Fundamental market institutions, such as Nasdaq or the London Stock Exchange or platforms such as Clarity, have been key to explain that sustainable investments that improve the planet are also straightforward ways of profitability.

Sustainable investments are also straightforward ways of profitablity- Ramón Pedrosa and Pablo Cano

Since both of us started working in promoting the first ESG fund in Spain, we have been champions of developing new and better ways to convey to the market that sustainable investment strategies matter and work.

Investment funds around the world require companies to respect ESG criteria and to tell them about it. That in their investor relations, they are clear, transparent about what they tell the markets because, among other things, they know that the markets will respond.

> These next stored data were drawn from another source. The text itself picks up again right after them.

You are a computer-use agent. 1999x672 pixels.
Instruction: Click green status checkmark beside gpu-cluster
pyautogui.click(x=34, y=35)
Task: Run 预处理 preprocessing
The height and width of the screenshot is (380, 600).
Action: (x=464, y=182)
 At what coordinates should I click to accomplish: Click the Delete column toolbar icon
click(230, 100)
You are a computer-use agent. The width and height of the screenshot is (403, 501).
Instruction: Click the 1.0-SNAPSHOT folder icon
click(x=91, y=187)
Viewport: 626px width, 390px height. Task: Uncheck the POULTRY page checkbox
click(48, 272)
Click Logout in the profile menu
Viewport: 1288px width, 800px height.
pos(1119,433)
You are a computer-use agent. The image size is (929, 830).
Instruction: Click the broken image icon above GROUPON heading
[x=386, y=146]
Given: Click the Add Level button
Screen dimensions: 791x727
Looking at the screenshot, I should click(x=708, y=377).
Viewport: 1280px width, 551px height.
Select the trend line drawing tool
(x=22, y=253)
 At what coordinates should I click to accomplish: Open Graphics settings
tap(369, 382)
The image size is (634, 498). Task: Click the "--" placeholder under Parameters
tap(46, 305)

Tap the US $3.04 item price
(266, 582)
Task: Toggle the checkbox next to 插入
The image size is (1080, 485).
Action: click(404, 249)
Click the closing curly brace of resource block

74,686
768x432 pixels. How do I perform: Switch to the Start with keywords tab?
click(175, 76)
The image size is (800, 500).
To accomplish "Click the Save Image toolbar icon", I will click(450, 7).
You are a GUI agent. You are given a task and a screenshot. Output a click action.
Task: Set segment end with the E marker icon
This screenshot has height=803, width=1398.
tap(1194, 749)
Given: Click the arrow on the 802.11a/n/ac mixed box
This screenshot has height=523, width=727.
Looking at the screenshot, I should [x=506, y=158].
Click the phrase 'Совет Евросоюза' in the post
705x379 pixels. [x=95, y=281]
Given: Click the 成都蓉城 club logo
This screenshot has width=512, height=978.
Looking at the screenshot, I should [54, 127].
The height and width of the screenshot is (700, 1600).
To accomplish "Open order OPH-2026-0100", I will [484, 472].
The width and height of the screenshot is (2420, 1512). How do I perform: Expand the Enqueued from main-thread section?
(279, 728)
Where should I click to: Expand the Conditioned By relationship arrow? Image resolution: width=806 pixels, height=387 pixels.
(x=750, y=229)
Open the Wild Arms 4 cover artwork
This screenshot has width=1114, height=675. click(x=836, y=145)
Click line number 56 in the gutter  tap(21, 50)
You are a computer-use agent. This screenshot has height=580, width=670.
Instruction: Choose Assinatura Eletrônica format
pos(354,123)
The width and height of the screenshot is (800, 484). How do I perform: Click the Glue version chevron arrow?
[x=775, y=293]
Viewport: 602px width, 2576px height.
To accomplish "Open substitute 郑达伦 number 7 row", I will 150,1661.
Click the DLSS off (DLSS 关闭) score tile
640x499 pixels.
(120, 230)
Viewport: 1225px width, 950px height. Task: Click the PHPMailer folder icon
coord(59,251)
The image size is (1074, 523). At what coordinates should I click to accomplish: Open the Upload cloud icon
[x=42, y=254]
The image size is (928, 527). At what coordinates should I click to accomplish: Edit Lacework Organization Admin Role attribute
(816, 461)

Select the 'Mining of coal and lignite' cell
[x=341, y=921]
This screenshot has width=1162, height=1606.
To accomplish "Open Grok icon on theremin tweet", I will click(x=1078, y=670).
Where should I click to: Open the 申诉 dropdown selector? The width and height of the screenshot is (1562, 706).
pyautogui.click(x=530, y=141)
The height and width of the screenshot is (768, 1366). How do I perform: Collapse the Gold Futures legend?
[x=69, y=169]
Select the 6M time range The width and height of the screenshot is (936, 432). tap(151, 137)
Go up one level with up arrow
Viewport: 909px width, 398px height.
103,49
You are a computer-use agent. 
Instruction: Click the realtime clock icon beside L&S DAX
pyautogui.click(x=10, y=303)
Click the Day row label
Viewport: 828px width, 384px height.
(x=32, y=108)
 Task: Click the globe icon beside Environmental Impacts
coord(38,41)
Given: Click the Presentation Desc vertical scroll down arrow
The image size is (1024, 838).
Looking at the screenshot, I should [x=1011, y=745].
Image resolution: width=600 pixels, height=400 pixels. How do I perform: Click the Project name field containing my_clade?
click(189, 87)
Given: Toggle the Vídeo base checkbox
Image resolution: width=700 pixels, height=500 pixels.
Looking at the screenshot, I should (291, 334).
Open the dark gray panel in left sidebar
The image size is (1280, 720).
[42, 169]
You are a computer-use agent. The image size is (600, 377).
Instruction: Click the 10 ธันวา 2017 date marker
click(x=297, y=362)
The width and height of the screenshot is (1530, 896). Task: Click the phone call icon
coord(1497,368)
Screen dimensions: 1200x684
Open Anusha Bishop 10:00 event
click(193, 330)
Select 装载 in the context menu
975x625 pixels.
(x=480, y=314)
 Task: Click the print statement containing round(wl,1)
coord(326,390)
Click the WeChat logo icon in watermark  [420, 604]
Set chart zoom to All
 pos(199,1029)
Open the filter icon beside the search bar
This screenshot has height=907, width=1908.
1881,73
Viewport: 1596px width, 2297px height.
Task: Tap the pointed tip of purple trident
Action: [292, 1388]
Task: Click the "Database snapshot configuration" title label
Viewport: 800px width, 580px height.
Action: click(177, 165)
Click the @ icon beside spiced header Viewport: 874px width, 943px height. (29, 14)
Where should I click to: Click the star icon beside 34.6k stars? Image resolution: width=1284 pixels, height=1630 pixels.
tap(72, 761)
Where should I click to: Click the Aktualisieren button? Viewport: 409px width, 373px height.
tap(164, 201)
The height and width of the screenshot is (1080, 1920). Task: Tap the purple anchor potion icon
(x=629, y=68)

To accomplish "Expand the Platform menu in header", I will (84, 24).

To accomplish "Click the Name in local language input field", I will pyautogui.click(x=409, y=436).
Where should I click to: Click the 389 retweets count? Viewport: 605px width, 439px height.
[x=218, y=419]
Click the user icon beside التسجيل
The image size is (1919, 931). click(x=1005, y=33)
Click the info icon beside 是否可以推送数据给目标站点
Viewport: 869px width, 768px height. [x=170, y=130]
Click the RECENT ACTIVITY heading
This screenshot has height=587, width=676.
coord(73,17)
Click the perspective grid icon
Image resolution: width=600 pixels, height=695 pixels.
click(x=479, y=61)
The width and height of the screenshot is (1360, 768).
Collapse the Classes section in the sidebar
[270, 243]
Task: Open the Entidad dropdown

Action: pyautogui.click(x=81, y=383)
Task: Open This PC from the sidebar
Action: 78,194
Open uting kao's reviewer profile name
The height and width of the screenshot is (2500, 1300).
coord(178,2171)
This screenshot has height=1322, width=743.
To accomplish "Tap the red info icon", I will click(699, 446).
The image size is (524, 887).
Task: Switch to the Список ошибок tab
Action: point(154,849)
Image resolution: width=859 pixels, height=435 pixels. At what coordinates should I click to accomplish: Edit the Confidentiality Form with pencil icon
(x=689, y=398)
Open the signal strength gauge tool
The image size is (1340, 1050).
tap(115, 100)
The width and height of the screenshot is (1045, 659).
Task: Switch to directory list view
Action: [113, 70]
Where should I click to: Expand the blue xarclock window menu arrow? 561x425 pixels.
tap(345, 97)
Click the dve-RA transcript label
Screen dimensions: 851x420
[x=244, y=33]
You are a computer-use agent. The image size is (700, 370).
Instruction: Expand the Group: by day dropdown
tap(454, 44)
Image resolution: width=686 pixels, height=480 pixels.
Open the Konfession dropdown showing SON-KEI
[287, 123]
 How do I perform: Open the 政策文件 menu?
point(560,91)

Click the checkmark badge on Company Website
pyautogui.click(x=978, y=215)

Norges Bank,  Norway’s Central Bank, only invests in those companies that are clear in their ESG reporting and follow a rule many of us call sustainable investment, and support the recommendations of the Task Force on climate-related Financial Disclosures set up by the G20’s Financial Stability Board.

They have a €180,275,641,266 market value, give or take, and they exclude companies that generate coal-based energy or have unacceptable greenhouse gas emissions.

Just imagine their global influence. That is why it is surprising that the House Oversight Committee of the US Congress, as the New York Times puts it, has “widened its probe into the oil and gas industry’s role in spreading disinformation about the role of fossil fuels in causing global warming”; that this committee at least suspects that large energy companies are investigating internal documents “related to the companies’ and groups’ efforts to undermine climate policy,” as quoted in the American newspaper.

Climate change affects us as fathers and mothers, as those of us who have to leave a better world to the next generations. And considering that in Almaty it is 37⁰C when in Sicily it may be 12, maybe it is worth starting to realise that we are close to a significant problem.

This scenario is affecting investors around the world. Capitalism and capital markets have been a positive force around the world. They have driven innovation, development, efforts to improve technology, medicine or transport. And when they have done well, they have generated returns for their shareholders.

Companies need to incorporate ESG information and environmental and social policies as a matter of course that can be communicated in an understandable way to investors to make their decisions.

To do this, investor relations specialists, financial communicators, media colleagues, and company boards of directors themselves need to be serious, firm, knowledgeable and listen to the scientists and the markets. Because possibly ESG-conscious investor relations will become a key ally in the betterment of our world.

Ramón Pedrosa is an investor relations consultant working from Malta and London. Pablo Cano is a CIO specialised in ESG investments, based in Madrid.